Having their property, including foodstuffs washed away only serves to increase or double their troubles. Here we are with a people in need of basic shelter, clothing and food too. Their needs are just so real and huge.
It is in this vein that any little assistance that can go their way is a huge blessing to these suffering families. They are in need of a serious bailout and so far organisations, individuals and the government have done their best to alleviate their plight.
To this end let me salute the efforts that musicians in the country have made in trying to play a role to help their fellow Malawians in the affected areas across Malawi. The two fundraising concerts in aid of flood victims that have so far taken place are just the kind of intervention needed.
Music appeals to large masses and musicians should realise that they preach to a wide constituency which has cross-cutting needs periodically. Among these flood victims, there are people who have in a way helped to elevate their status by supporting their art.

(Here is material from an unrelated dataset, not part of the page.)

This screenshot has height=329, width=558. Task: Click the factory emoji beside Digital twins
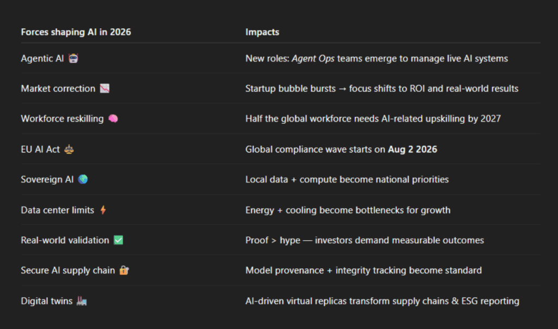pos(82,301)
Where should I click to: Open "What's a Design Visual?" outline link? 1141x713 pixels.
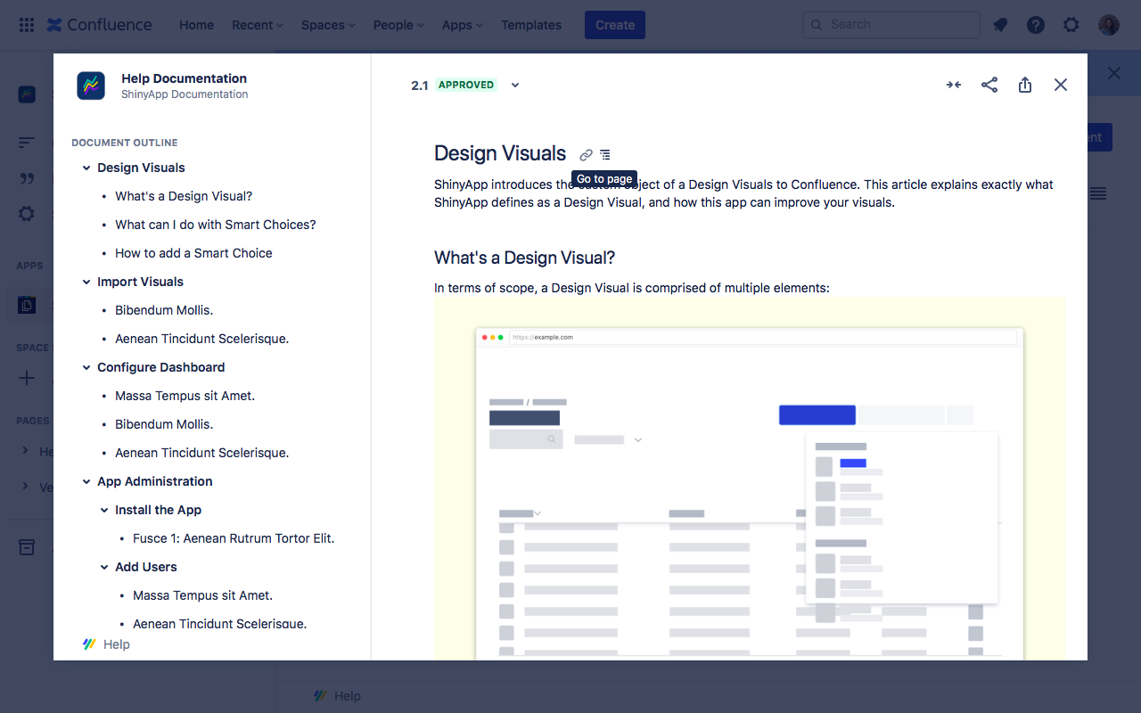point(184,195)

It can please me to see my favourite artist sweating it out on stage to make a penny to help my cause in my hour of need. That can surely make me forget my problems momentarily.

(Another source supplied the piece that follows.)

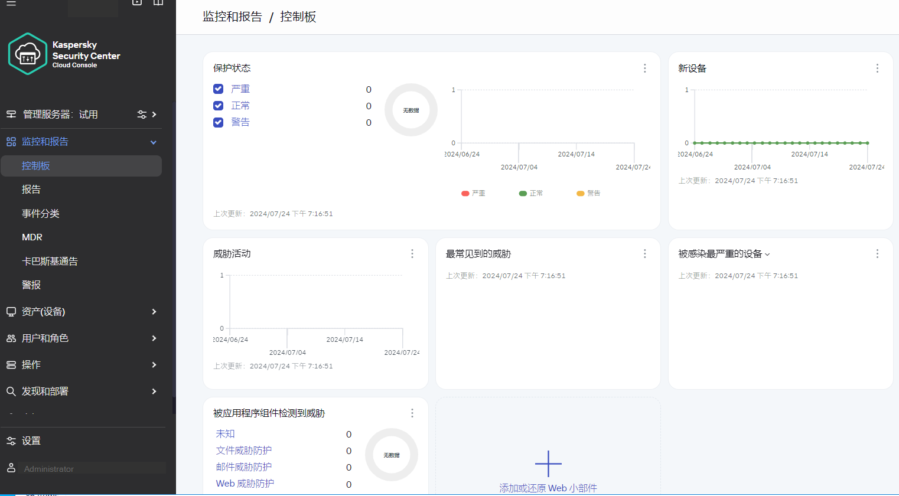Screen dimensions: 899x496
Task: Click the green 正常 legend swatch
Action: [523, 192]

The spirit of giving out doesn’t mean you are overly endowed or swimming in plenty yourself, no! It boils down to the realisation that the next person needs a hand. The musicians may have their own financial needs, but it is nice to see that they have paused that for a moment to join a drive for a good cause.
Some of the problems in the country need local interventions. Each entity needs just to pitch up and play their small role. If you always look out to your neighbour to bail you out, you retain little respect in his eyes.
Much as the need facing our brothers and sisters in the affected areas is huge, but it is not a situation that is beyond the 19 million plus people of this nation. We can do it and we need to do it.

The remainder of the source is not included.